■ Task goal
Your answer should consist only of the lines below from the one with "The height and width of the screenshot is (465, 651)." through the one with "The width and height of the screenshot is (222, 145).", copied exactly.

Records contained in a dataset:
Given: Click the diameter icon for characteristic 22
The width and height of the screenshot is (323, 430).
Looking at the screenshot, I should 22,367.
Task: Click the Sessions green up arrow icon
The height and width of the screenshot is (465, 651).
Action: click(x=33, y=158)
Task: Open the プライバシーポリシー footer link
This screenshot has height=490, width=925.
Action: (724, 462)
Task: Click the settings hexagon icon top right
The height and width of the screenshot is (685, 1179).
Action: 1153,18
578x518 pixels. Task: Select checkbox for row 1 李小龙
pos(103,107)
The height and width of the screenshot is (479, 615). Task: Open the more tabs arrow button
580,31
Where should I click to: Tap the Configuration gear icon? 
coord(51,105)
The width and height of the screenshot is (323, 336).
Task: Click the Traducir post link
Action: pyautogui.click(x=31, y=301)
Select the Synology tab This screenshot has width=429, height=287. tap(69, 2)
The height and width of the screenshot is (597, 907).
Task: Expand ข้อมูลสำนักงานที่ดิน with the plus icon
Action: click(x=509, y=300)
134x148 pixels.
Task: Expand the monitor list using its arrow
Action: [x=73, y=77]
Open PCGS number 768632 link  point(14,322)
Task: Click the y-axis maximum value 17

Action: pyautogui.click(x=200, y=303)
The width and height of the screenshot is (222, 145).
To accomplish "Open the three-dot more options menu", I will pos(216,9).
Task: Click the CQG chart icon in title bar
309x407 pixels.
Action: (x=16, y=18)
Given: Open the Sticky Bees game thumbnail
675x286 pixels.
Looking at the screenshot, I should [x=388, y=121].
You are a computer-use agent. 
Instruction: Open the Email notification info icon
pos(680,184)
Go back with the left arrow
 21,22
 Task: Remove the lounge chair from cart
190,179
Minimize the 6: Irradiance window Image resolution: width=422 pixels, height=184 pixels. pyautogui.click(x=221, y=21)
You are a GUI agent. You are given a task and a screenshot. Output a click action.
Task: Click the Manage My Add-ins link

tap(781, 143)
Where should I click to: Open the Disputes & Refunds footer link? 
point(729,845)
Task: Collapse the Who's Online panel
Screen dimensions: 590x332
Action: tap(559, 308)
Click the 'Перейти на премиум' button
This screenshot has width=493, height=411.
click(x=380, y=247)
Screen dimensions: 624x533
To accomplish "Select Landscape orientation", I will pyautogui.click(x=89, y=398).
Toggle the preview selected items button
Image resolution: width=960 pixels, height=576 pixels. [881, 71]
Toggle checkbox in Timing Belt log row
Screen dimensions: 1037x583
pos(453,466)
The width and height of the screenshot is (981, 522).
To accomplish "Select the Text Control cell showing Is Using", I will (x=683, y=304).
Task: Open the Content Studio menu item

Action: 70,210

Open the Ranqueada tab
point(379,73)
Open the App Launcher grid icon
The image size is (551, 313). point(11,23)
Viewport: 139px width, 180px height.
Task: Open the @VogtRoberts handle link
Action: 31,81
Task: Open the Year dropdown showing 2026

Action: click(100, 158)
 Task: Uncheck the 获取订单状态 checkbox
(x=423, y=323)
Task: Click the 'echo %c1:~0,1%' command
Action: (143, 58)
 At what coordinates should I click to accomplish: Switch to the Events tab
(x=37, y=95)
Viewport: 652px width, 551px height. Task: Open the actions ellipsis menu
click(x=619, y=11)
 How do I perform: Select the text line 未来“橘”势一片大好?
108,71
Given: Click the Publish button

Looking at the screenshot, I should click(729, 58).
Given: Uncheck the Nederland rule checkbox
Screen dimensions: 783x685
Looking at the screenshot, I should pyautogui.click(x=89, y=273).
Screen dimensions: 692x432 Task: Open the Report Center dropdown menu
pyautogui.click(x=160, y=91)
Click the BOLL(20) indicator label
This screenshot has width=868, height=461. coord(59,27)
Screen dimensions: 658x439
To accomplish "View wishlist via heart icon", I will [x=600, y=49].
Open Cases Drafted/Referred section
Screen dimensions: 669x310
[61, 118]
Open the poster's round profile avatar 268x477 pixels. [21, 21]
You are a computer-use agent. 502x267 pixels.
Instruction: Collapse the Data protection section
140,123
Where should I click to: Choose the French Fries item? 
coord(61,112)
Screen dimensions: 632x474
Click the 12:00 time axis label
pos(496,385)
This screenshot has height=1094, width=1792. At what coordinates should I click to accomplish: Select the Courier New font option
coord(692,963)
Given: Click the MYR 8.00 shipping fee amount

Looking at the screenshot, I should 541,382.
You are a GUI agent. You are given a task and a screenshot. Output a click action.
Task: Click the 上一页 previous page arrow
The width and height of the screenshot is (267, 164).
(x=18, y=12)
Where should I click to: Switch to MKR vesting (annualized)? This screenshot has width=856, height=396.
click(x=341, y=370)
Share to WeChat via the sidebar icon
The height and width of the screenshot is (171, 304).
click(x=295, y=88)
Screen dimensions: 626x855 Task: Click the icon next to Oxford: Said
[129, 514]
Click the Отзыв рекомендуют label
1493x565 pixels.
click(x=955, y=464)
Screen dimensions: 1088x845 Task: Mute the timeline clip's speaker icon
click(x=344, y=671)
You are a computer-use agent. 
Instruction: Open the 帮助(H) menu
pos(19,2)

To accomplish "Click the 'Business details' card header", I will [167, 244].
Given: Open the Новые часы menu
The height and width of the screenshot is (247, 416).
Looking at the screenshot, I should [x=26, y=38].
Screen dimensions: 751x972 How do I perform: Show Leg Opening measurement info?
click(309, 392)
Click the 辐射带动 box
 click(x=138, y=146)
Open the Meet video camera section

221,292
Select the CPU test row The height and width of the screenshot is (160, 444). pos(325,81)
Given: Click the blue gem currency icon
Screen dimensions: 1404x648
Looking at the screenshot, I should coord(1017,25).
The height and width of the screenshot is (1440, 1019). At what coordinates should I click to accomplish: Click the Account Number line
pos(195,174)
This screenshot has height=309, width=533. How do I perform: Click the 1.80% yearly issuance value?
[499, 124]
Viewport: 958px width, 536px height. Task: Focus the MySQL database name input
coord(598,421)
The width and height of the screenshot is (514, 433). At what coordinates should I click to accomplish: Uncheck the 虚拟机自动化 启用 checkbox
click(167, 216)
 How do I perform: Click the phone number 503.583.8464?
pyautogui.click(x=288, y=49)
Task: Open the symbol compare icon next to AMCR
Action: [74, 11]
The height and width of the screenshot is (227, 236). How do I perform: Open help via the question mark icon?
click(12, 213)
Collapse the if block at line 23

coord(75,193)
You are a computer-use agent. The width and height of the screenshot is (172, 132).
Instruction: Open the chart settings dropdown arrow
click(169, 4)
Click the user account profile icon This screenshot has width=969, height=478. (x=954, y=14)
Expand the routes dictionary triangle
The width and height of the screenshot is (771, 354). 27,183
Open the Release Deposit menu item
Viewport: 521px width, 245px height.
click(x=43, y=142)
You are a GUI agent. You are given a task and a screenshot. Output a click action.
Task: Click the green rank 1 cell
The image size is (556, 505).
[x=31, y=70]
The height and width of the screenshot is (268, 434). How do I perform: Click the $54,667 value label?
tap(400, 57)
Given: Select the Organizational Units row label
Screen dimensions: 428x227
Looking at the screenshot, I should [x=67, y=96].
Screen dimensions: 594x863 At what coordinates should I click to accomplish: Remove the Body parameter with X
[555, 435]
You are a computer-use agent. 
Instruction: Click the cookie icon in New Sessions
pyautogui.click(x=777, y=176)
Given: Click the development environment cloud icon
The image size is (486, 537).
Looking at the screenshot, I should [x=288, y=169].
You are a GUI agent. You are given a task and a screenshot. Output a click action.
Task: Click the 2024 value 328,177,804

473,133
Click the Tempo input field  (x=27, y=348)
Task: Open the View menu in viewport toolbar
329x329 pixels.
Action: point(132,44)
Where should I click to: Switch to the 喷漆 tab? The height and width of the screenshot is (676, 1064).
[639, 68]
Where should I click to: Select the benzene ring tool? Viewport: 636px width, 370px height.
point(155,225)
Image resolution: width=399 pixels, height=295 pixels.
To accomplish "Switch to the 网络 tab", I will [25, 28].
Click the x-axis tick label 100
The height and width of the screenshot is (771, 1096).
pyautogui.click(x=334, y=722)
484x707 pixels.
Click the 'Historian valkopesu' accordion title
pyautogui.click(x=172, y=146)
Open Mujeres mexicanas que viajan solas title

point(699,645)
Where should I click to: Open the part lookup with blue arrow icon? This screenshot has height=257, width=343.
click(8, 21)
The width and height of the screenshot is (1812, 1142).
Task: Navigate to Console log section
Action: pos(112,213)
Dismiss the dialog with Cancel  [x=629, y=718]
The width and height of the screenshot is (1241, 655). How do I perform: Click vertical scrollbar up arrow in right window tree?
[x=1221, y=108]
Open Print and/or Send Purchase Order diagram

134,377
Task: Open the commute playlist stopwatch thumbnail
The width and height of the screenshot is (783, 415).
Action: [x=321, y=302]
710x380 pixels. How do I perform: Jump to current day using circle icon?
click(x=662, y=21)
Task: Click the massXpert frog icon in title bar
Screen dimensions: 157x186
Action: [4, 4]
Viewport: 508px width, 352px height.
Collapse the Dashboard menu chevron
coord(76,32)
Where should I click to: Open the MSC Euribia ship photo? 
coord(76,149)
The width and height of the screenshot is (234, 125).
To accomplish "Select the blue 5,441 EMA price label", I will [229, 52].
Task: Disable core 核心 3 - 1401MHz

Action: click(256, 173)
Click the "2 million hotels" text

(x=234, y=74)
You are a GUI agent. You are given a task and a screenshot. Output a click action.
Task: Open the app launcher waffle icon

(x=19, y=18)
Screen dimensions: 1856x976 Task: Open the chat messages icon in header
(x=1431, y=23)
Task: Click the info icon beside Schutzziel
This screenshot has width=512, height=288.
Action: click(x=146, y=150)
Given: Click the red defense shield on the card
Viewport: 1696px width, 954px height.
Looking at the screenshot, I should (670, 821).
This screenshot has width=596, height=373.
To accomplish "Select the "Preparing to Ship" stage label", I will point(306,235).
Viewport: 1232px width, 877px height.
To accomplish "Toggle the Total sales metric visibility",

■ Solution
The height and width of the screenshot is (465, 651).
Action: click(x=33, y=158)
Task: Open the プライバシーポリシー footer link
This screenshot has height=490, width=925.
Action: (724, 462)
Task: Click the settings hexagon icon top right
The height and width of the screenshot is (685, 1179).
Action: 1153,18
578x518 pixels. Task: Select checkbox for row 1 李小龙
pos(103,107)
The height and width of the screenshot is (479, 615). Task: Open the more tabs arrow button
580,31
Where should I click to: Tap the Configuration gear icon? 
coord(51,105)
The width and height of the screenshot is (323, 336).
Task: Click the Traducir post link
Action: pyautogui.click(x=31, y=301)
Select the Synology tab This screenshot has width=429, height=287. tap(69, 2)
The height and width of the screenshot is (597, 907).
Task: Expand ข้อมูลสำนักงานที่ดิน with the plus icon
Action: click(x=509, y=300)
134x148 pixels.
Task: Expand the monitor list using its arrow
Action: [x=73, y=77]
Open PCGS number 768632 link  point(14,322)
Task: Click the y-axis maximum value 17

Action: pyautogui.click(x=200, y=303)
The width and height of the screenshot is (222, 145).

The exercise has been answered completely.